A BPF to kernel module compiler wouldn't let the kernel verify the program in a real way. There's still work to be done, bit the end goal of BPF is pretty obviously to allow non root users to load programs.

Doing the verification offline is a non starter. Appending the verification information and reverifying it at load time is more work than a BPF runtime as it is as you have to reproject ISA semantics in a more complex way.


Hmm I think bpf today is used in fully trusted environments. Kernel level verification is unnecessary except in untrusted containerized environments or when running untrusted applications, both use cases being relatively rare/specialized.

I think the main benefit of bpf is that it prevents you from shooting yourself in the foot. Running totally untrusted code in the kernel just seems like a recipe for disaster and for that reason it makes sense bpf is still limited to root.


That's where it is today, but the end goal is removing that restriction. It probably would have happened quicker if Spectre/Meltdown hadn't come out of nowhere. Like it used to be that KVM required CAP_SYS_ADMIN as well, but now that's been opened up to whoever has permissions to the device file. Start requiring "own the box anyway" privileges while the feature bakes, but open it up as it becomes more mature and attackers have a go at it.

It's sort of like how originally you could only jump forward, then the opened it up to any DAG, then they allowed probably bounded loops.

And there's been OSes that don't require root for their in kernel virtual machines, XOK and AEGIS being the prominent examples.


Sure but I don’t see any compelling use cases to motivate opening it up.

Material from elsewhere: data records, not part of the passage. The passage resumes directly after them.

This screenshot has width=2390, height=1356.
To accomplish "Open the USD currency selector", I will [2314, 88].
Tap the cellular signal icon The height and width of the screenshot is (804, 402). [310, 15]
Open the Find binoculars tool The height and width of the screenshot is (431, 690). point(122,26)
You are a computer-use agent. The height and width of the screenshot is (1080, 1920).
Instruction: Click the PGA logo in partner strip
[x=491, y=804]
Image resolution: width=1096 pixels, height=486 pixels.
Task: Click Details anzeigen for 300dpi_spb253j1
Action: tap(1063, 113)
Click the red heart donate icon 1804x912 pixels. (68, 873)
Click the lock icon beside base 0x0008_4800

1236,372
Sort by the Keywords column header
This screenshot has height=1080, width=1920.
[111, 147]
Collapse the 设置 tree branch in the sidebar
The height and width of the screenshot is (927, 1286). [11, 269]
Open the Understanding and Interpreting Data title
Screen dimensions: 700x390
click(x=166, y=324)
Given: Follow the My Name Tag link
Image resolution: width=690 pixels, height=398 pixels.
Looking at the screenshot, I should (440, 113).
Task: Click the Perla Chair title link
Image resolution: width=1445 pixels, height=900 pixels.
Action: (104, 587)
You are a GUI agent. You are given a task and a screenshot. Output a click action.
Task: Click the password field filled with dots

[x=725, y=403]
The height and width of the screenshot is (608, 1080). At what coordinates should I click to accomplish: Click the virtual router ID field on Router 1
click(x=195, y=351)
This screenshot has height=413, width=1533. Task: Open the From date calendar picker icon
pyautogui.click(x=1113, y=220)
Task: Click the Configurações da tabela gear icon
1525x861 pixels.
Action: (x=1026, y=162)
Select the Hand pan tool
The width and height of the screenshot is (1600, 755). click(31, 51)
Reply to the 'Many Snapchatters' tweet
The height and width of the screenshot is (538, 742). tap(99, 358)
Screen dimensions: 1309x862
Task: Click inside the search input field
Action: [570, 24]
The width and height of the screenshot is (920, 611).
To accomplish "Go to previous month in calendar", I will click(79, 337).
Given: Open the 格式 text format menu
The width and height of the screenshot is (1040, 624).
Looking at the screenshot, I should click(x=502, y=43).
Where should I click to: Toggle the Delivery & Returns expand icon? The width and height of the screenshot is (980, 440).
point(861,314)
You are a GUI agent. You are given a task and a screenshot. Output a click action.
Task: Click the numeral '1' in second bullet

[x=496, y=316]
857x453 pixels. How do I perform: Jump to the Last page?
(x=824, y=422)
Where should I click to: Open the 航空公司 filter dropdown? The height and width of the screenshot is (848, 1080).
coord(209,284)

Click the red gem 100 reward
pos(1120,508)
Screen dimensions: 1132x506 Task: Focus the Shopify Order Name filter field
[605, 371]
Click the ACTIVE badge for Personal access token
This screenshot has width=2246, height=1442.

Do you have an example of one?

Even if the kernel opens it up without a compelling use case, it seems likely that distribution policy will keep it default locked to root.

Which is my point here. I don’t see a compelling reason to have a JIT in the kernel when AOT BPF seems to cover 90% of all existing use cases. In fact I may even write a bpf to kernel module compiler myself.


* Syscall tracing, sandboxing, and monitoring

* KVM device MMIO emulation

* OS personality emulation (like WSL but doesn't require root)

* New synchronization primitives to user space (like XOK's wake predicates)

* A lot of others..

Modern BPF is the exploring the same cornerstones as exokernels and really opens up a whole bunch of concepts that haven't been seen in mainstream kernels, particularly if non privileged users are allowed to invoke it.


Thanks for the examples but those all still seem like things vast majority of Linux users can do today, since vast majority of Linux users have root access. Both desktop and server.

Mobile users like android don’t have root but I don’t see why an untrusted mobile app would need bpf.

Only benefit of allowing non-root that I can see is enabling untrusted containers in cloud environments to do the same. All large cloud providers use KVM/zen (not containers) for untrusted users in which case they already have root.

Can you give an example of a scenario where the user doesn’t have root yet still would want to do those things?